University Diary – Week One

My experience with moving from A-Levels to the big scary world of University.

Mid November the dreaded day came in which I sent my UCAS off. After cutting, pasting and editing my personal statement, looking at endless prompts and tip articles online I finally finished. I got the OK from my school and off it went, never to be seen again. Until of course, my A2 predicted grades weren’t included so I had to go through the process again, checking and double checking that everything was right and in the right places.

In my school, you have an ‘Exit Interview’ before your UCAS gets sent off. Which basically means you sit down with the head of the sixth form they check through everything (including personal statement) and say ‘right are you happy?’. On the inside, of course, I was screaming ‘NO, NO DON’T SEND IT PLEASE’ but on the outside, I gave a calm and collected ‘Yes’ and it’s gone.
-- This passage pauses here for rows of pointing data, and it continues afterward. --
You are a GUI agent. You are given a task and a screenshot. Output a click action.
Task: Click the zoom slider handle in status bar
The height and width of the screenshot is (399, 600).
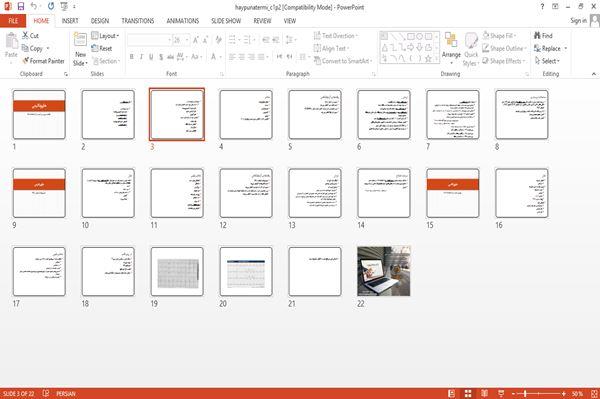(525, 393)
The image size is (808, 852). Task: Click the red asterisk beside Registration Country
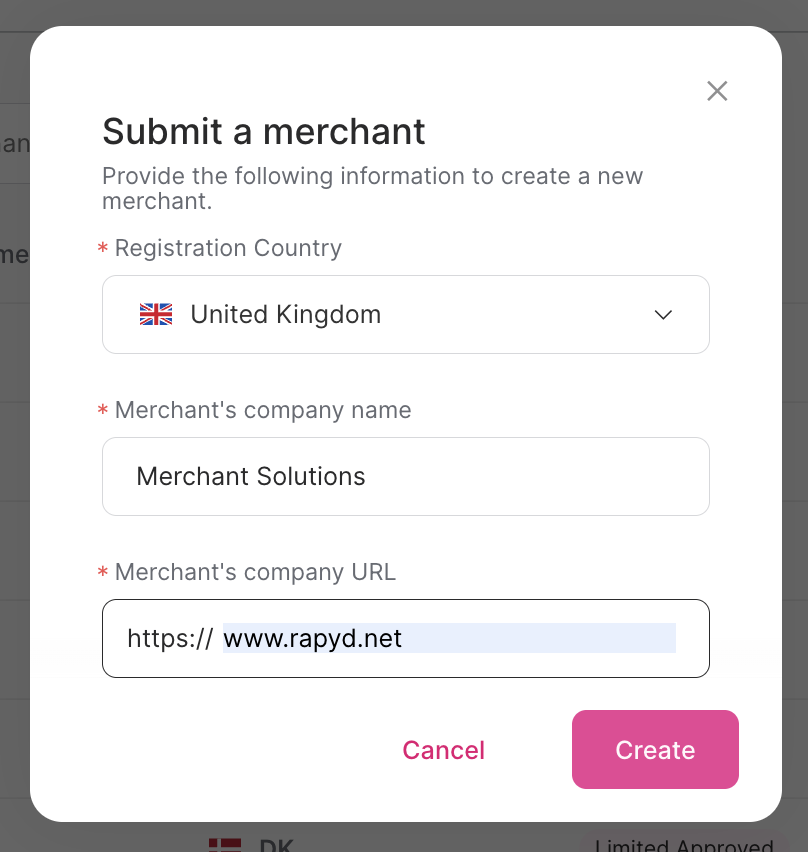102,248
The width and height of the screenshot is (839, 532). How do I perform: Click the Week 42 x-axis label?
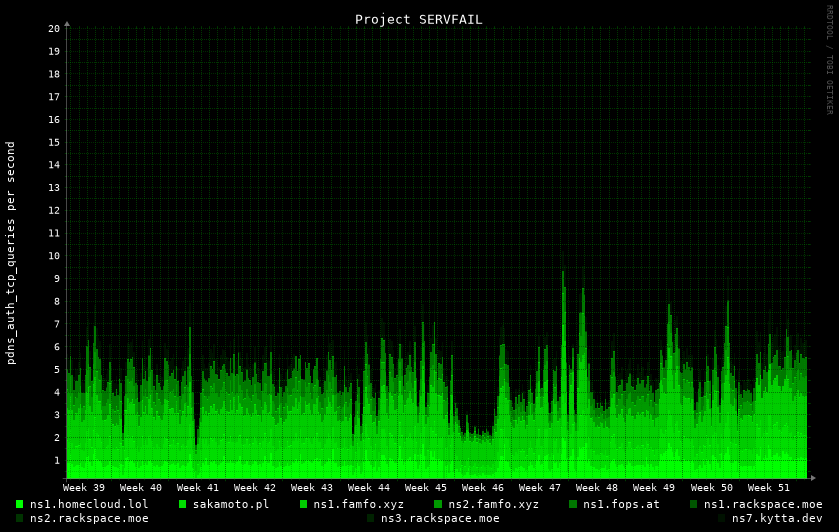coord(255,488)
Once finally saying goodbye I was more stressed once it had been sent than I was in the lead up to it being sent. I was constantly checking my phone and even put it so I would get notifications when emails came through (considering it was just after Christmas I was receiving more emails about sales…my poor bank account). Finally, I started getting replies. But then the realisation of auditions and interviews came along.
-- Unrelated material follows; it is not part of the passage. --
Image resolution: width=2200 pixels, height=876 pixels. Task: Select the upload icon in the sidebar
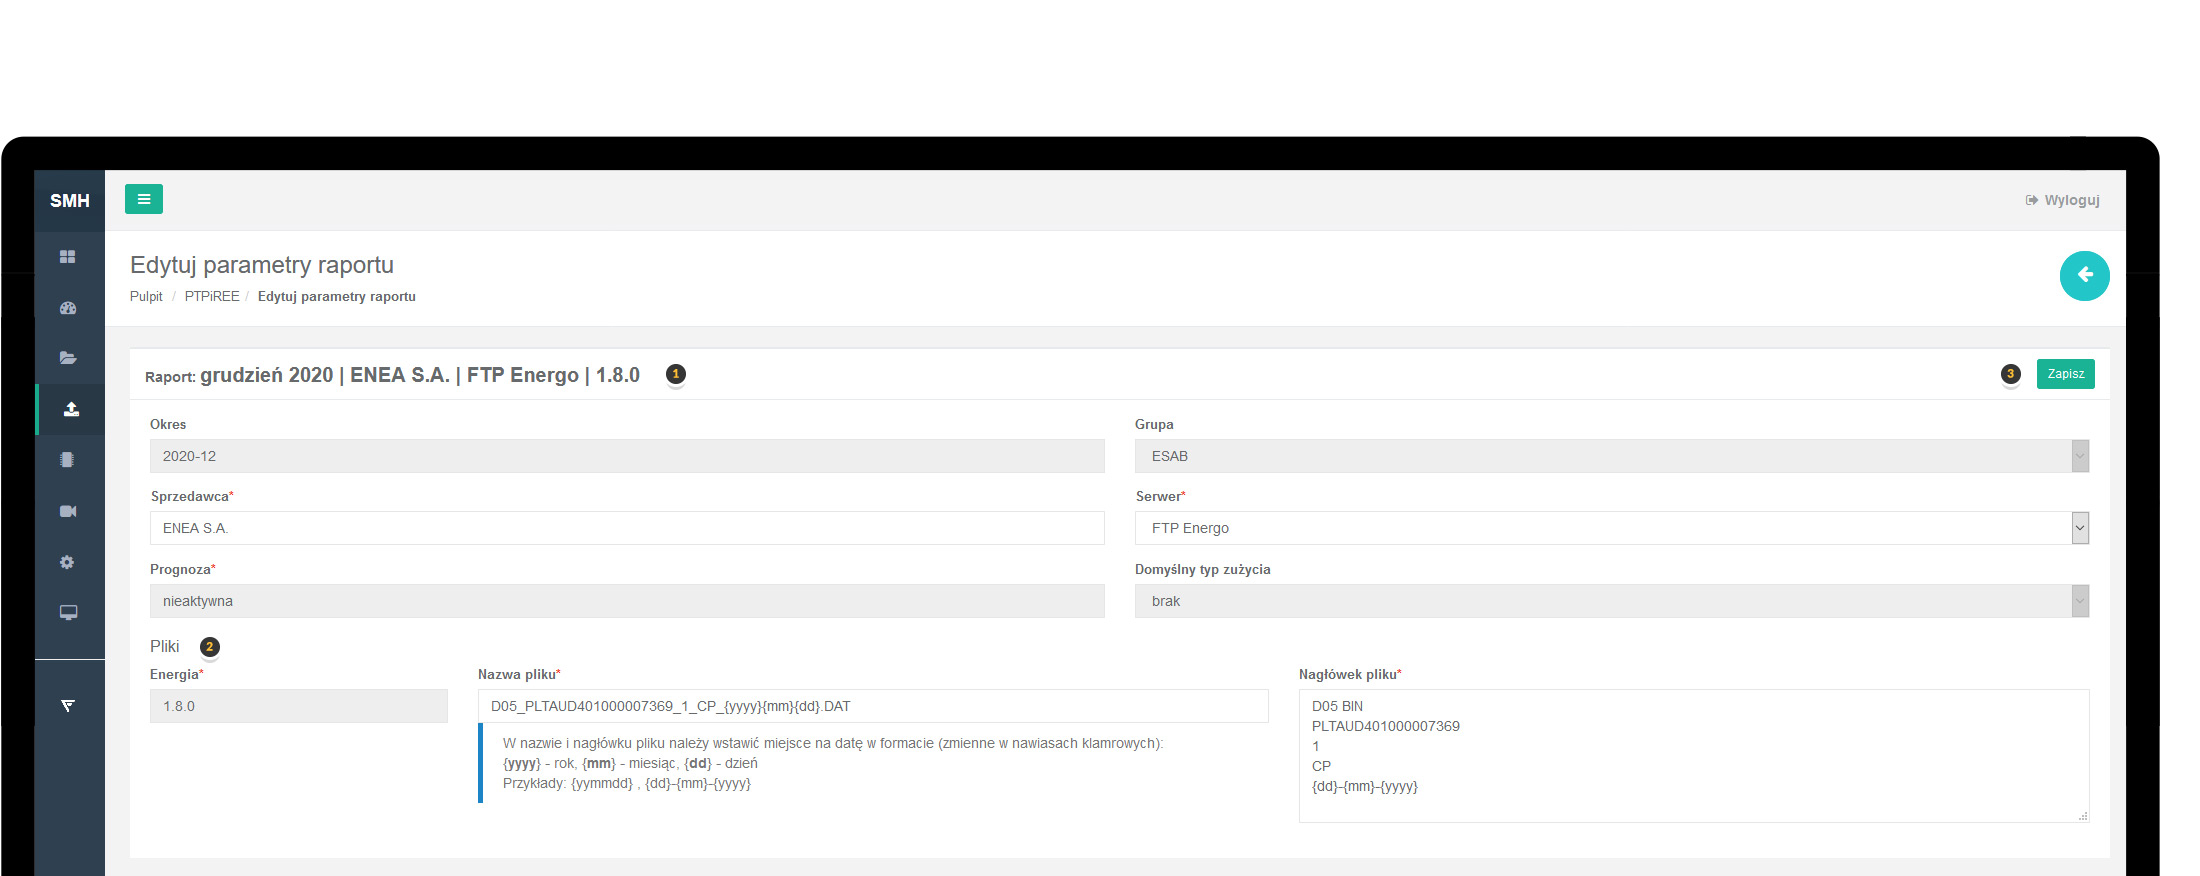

Unfortunately, most drama courses require you to do an audition. All universities wanted different things, some wanted a monologue simply of my own choice, others wanted both contemporary or classic, or just one. Others sending excerpts of booklets for me to read and then discuss when at the interview. Looking for different monologues made me realise how little knowledge I had about different genres of theatre. So I began research again, looking into all the different monologues used by other candidates and so on.

So currently I have heard back from a total of 4 universities. Some took weeks to reply. I have one audition next week and an interview the week after. However, 2 of my choices said no to me. At first, I was heartbroken because it was the one university I really wanted to go to. Pro-tip: do not be disheartened! Looking back now I’m kind of happy that they said no! It means I’m finally getting out of my hometown. I can explore a bit.

The one thing I regret when making my choices is not going to more open days. I only went to one and that was in my hometown. So, now I’m not going to know whether I’m going to be able to see myself at these places until I go.

But if you’re going through this current situation no matter what you’re applying for here’s some tips:

  1. Don’t be sad if universities decline you, it clearly wasn’t meant to be.
  2. Go to as many open days as possible!
  3. If you have to audition, make sure you have a few audition pieces in your back pocket.
  4. Don’t lie in your personal statement, they may ask you a question about what you’ve written.
  5. Read around the university, learn things about it.
  6. Seem interested! Especially during tours, we all know you don’t care who the building was named after but try.
  7. Look at the course information and what they study, if you dislike something in it and they ask you about it what are you going to say? ‘Sorry, I don’t really like the study of ___’
  8. Enjoy being in a different place!